Write back every record verbatim.

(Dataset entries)
>>>>>

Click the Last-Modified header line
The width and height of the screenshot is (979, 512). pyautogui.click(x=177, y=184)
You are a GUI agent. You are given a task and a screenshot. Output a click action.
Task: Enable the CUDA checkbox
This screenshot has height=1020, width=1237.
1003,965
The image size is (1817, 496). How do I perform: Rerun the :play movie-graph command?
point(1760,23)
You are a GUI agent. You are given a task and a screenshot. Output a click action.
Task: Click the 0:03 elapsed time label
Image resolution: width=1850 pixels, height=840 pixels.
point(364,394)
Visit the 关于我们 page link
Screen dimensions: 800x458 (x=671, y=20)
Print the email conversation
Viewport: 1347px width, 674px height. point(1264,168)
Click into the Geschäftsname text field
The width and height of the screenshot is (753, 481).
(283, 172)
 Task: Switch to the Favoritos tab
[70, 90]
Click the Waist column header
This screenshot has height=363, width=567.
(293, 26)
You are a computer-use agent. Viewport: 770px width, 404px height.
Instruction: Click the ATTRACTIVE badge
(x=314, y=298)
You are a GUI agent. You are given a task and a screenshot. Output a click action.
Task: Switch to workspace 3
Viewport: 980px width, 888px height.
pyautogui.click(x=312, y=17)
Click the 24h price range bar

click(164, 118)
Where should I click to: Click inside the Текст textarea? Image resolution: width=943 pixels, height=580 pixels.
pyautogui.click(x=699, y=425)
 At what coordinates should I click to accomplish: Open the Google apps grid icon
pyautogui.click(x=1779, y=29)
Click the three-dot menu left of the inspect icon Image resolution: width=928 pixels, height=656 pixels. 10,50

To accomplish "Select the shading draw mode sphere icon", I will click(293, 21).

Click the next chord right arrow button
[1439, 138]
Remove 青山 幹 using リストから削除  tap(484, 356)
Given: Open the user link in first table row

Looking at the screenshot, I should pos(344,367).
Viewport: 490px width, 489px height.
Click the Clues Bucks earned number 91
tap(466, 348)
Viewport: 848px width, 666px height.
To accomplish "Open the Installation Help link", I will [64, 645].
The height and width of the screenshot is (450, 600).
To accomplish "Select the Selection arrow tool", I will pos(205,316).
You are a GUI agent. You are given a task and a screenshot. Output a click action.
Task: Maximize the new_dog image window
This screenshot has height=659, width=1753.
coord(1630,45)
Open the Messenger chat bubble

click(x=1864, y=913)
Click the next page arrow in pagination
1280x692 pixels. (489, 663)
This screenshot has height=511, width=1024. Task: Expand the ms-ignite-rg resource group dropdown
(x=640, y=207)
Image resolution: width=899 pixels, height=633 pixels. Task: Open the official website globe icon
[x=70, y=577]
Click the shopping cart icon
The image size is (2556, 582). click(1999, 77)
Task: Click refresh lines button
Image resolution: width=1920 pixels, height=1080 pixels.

<<<<<

→ **TASK SOLUTION**
Click the Last-Modified header line
The width and height of the screenshot is (979, 512). pyautogui.click(x=177, y=184)
You are a GUI agent. You are given a task and a screenshot. Output a click action.
Task: Enable the CUDA checkbox
This screenshot has height=1020, width=1237.
1003,965
The image size is (1817, 496). How do I perform: Rerun the :play movie-graph command?
point(1760,23)
You are a GUI agent. You are given a task and a screenshot. Output a click action.
Task: Click the 0:03 elapsed time label
Image resolution: width=1850 pixels, height=840 pixels.
point(364,394)
Visit the 关于我们 page link
Screen dimensions: 800x458 (x=671, y=20)
Print the email conversation
Viewport: 1347px width, 674px height. point(1264,168)
Click into the Geschäftsname text field
The width and height of the screenshot is (753, 481).
(283, 172)
 Task: Switch to the Favoritos tab
[70, 90]
Click the Waist column header
This screenshot has height=363, width=567.
(293, 26)
You are a computer-use agent. Viewport: 770px width, 404px height.
Instruction: Click the ATTRACTIVE badge
(x=314, y=298)
You are a GUI agent. You are given a task and a screenshot. Output a click action.
Task: Switch to workspace 3
Viewport: 980px width, 888px height.
pyautogui.click(x=312, y=17)
Click the 24h price range bar

click(164, 118)
Where should I click to: Click inside the Текст textarea? Image resolution: width=943 pixels, height=580 pixels.
pyautogui.click(x=699, y=425)
 At what coordinates should I click to accomplish: Open the Google apps grid icon
pyautogui.click(x=1779, y=29)
Click the three-dot menu left of the inspect icon Image resolution: width=928 pixels, height=656 pixels. 10,50

To accomplish "Select the shading draw mode sphere icon", I will click(293, 21).

Click the next chord right arrow button
[1439, 138]
Remove 青山 幹 using リストから削除  tap(484, 356)
Given: Open the user link in first table row

Looking at the screenshot, I should pos(344,367).
Viewport: 490px width, 489px height.
Click the Clues Bucks earned number 91
tap(466, 348)
Viewport: 848px width, 666px height.
To accomplish "Open the Installation Help link", I will [64, 645].
The height and width of the screenshot is (450, 600).
To accomplish "Select the Selection arrow tool", I will pos(205,316).
You are a GUI agent. You are given a task and a screenshot. Output a click action.
Task: Maximize the new_dog image window
This screenshot has height=659, width=1753.
coord(1630,45)
Open the Messenger chat bubble

click(x=1864, y=913)
Click the next page arrow in pagination
1280x692 pixels. (489, 663)
This screenshot has height=511, width=1024. Task: Expand the ms-ignite-rg resource group dropdown
(x=640, y=207)
Image resolution: width=899 pixels, height=633 pixels. Task: Open the official website globe icon
[x=70, y=577]
Click the shopping cart icon
The image size is (2556, 582). click(1999, 77)
Task: Click refresh lines button
Image resolution: width=1920 pixels, height=1080 pixels.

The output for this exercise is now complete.